▸ **Fragmento mostrado**:

»»

Tarde o temprano habremos de aceptar que la búsqueda no hallará jamás su término. Que lo que con más afán perseguimos no pertenece a este mundo ni tampoco a ningún otro, por carecer la necesidad que en lo más hondo nos ahueca de toda posible satisfacción. La experiencia observada anuncia que el avanzar del tiempo acabará por enfrentarnos a la tentación de enmascarar el hueco, de tapiar superficialmente su vacío, con el fin de abandonar la caza y así evitar el dolor de la tensión en el alma que su frustrante ejercicio suscita. Para enseñar a la vez en su anuncio que ceder a ella, desistiendo por fin del desasosegante buscar, significará la mortecina desaparición del pulso que esa misma tensión pone a latir en nuestras arterias.

««

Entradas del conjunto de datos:
»»

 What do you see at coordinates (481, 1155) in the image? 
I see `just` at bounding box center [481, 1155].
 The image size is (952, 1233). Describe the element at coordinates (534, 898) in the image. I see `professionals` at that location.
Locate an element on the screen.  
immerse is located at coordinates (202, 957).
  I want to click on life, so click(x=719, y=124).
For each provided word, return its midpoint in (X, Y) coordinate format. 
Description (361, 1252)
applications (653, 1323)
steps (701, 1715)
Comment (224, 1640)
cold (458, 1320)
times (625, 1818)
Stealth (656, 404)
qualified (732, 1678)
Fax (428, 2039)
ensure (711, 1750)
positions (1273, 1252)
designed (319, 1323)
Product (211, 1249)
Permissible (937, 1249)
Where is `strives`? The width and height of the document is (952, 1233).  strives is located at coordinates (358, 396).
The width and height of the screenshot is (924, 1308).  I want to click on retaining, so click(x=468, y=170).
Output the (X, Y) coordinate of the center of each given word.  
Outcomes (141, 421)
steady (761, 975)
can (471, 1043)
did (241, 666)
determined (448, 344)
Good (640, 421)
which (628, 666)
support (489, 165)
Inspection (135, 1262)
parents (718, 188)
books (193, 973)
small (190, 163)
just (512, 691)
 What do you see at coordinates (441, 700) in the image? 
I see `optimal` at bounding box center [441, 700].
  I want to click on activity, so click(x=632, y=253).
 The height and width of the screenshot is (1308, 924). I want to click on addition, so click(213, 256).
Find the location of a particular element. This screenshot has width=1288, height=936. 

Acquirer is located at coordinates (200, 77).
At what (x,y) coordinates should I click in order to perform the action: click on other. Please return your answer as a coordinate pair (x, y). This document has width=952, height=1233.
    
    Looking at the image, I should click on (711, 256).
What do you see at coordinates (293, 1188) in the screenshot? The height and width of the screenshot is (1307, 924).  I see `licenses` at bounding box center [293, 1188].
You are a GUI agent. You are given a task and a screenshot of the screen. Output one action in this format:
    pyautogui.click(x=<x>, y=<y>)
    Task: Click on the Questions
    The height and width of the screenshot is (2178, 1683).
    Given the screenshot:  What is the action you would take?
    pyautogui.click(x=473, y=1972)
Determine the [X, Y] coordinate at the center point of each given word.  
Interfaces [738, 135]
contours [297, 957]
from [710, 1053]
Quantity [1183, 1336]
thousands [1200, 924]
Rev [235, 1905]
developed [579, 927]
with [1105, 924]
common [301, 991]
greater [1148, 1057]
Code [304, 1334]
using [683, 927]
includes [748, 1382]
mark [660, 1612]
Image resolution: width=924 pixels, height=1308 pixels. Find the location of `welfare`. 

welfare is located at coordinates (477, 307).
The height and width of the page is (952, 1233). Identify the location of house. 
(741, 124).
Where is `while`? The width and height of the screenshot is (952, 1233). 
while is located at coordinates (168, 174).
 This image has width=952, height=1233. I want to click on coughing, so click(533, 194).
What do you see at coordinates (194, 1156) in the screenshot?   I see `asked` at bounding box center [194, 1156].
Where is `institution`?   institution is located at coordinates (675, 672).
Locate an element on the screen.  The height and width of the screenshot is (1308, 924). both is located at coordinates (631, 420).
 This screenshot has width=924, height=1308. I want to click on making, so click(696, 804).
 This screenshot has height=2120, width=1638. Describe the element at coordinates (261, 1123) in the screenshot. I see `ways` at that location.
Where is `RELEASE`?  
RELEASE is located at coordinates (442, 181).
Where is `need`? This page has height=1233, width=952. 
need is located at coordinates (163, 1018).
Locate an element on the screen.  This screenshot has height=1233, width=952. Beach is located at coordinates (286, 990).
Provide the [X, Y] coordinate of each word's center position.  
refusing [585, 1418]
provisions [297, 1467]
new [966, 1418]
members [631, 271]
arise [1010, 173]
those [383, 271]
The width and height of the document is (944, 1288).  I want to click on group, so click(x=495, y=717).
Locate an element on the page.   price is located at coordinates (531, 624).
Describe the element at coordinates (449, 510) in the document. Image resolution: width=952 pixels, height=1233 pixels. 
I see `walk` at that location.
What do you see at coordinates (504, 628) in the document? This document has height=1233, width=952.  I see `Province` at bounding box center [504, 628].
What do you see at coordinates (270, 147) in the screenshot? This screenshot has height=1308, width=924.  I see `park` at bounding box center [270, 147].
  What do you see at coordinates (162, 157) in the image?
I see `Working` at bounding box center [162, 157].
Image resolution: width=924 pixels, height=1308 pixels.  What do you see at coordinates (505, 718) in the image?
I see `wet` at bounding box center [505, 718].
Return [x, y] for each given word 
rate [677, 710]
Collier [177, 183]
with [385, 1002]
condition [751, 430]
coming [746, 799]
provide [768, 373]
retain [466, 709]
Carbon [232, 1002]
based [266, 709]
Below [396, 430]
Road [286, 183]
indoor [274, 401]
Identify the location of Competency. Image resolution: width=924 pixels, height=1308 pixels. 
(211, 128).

««

▸ **Instrucciones de la tarea**:
Enumere todas las formas verbales en futuro simple de indicativo que aparecen en el fragmento sobre la búsqueda. Los ítems no desempeñan ningún papel en este ejercicio.

▸ **Respuesta al ejercicio**:
habremos, hallará, acabará, significará